## Problem to solve
Every line with the word "item" in it should be extracted from the data that follows.

╭─ Record extracts

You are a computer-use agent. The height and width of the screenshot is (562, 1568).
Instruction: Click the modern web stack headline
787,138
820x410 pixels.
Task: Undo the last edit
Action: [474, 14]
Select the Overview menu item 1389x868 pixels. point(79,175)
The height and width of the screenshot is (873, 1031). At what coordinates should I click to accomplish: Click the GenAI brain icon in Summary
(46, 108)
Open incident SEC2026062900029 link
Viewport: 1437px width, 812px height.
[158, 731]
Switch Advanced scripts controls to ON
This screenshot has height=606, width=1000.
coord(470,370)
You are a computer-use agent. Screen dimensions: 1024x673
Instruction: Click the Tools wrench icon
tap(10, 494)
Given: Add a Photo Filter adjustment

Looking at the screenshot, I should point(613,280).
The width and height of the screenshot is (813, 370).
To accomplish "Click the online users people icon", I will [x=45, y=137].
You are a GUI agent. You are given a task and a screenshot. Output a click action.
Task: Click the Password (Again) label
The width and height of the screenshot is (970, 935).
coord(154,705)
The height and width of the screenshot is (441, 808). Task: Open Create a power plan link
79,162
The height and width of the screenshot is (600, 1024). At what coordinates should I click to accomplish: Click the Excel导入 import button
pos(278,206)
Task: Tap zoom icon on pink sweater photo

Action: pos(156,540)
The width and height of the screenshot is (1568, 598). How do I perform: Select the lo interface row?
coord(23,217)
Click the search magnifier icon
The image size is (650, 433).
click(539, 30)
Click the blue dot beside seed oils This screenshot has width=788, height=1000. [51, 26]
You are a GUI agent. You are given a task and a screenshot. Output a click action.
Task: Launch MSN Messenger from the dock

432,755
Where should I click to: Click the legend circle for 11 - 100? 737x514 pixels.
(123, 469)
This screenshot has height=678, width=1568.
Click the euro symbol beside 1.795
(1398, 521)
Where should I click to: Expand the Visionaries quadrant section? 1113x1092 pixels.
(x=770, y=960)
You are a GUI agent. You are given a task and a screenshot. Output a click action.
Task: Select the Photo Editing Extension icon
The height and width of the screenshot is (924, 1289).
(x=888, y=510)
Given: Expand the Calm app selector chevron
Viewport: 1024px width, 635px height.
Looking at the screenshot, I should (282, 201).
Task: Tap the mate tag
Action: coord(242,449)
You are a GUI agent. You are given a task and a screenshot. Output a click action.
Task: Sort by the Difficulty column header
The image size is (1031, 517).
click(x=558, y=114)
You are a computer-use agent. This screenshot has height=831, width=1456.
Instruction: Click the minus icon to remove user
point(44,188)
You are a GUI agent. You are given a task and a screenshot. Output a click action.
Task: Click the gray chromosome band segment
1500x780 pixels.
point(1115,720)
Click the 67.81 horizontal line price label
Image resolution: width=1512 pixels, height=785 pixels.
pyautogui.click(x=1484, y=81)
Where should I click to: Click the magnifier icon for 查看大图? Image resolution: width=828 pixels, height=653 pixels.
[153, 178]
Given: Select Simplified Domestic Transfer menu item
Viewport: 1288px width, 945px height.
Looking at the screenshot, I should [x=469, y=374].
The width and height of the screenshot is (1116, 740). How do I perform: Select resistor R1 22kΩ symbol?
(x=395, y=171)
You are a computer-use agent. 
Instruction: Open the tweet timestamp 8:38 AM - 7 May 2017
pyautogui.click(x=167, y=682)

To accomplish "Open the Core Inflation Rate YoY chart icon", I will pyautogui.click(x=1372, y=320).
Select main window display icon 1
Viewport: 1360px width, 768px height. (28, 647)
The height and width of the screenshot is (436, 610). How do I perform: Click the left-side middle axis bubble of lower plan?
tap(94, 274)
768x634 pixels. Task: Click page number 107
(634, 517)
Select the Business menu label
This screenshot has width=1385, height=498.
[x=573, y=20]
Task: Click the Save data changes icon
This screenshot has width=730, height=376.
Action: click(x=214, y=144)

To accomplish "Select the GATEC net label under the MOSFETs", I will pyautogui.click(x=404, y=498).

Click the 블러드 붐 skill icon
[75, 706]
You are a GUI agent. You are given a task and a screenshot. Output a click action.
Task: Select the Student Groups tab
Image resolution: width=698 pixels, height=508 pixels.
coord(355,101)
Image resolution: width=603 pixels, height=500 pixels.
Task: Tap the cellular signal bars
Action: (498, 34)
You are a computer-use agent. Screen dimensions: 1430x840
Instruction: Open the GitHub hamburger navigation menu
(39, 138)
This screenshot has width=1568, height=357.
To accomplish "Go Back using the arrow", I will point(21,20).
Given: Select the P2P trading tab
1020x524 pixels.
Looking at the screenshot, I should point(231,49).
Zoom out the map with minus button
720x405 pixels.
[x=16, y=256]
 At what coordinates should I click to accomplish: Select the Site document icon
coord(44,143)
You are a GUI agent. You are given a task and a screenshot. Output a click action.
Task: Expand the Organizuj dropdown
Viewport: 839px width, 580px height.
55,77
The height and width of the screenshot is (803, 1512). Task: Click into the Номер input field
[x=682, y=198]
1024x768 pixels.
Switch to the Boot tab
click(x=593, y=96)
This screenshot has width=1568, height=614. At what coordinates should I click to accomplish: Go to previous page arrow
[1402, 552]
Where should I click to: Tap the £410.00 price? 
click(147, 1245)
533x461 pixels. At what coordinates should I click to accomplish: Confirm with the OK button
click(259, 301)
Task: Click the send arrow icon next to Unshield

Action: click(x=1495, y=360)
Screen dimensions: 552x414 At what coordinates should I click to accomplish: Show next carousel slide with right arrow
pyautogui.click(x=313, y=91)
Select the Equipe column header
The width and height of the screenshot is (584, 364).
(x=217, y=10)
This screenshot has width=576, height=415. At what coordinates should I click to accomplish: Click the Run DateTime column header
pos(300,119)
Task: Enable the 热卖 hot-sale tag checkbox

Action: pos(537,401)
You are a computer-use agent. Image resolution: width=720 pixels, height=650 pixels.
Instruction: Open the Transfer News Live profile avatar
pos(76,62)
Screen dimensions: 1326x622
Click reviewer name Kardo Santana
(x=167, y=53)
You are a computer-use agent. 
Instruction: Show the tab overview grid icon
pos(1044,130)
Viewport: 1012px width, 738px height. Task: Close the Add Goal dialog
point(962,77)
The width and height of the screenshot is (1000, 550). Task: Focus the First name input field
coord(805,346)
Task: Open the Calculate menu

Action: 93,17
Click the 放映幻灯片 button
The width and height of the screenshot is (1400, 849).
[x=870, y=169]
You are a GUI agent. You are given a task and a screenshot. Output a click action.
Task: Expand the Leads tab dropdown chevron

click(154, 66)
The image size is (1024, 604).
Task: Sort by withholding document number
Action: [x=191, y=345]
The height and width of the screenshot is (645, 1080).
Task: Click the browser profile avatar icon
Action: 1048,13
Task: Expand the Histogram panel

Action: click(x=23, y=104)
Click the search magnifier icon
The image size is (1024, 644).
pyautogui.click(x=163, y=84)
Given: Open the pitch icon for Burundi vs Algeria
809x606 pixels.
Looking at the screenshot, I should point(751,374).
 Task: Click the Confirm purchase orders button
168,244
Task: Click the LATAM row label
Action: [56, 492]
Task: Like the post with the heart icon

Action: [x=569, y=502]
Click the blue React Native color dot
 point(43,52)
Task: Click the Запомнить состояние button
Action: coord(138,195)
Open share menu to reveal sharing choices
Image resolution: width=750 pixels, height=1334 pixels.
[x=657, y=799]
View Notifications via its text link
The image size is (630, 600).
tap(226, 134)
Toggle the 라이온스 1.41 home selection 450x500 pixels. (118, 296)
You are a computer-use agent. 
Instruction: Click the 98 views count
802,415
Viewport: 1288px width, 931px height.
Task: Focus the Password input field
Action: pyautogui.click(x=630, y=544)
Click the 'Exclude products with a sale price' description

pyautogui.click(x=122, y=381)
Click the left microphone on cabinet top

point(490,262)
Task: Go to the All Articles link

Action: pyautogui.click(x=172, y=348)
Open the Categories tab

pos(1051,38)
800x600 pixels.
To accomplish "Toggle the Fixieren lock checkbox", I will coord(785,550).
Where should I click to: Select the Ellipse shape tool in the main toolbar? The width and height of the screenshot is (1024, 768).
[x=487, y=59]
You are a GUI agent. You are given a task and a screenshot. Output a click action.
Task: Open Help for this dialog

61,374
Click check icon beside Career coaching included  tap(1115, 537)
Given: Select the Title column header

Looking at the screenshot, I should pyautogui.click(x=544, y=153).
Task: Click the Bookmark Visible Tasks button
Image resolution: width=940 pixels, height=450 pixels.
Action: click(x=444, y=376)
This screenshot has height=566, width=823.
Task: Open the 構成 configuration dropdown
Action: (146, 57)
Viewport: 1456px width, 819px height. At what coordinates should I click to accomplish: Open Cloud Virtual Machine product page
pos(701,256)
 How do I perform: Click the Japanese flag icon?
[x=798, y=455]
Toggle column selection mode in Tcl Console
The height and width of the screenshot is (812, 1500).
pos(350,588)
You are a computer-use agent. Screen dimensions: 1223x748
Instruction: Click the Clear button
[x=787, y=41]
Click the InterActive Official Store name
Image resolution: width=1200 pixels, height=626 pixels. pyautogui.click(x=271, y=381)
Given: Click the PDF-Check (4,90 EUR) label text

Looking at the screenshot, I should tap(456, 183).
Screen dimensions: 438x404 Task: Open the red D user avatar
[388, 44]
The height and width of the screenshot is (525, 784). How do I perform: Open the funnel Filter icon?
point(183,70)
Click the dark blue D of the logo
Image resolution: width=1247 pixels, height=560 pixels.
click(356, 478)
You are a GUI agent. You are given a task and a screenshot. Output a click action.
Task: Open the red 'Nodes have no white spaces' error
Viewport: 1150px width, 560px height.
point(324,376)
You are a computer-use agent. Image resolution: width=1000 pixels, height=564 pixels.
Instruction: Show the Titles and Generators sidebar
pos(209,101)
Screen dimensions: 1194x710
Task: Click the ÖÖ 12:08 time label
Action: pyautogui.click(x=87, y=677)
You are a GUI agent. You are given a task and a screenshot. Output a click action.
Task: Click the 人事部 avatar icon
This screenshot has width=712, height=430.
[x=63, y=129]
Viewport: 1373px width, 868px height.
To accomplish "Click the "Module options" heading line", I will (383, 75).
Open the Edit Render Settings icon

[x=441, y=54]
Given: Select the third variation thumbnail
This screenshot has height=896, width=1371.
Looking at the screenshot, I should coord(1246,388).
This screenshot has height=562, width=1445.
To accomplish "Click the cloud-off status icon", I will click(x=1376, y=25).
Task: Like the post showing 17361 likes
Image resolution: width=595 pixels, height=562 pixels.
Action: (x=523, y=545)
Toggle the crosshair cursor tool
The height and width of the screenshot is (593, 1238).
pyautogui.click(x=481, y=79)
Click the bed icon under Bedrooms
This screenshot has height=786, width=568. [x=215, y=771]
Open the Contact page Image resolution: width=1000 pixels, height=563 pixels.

╰─

## Solution for this exercise
Select the Overview menu item 1389x868 pixels. point(79,175)
Given: Select Simplified Domestic Transfer menu item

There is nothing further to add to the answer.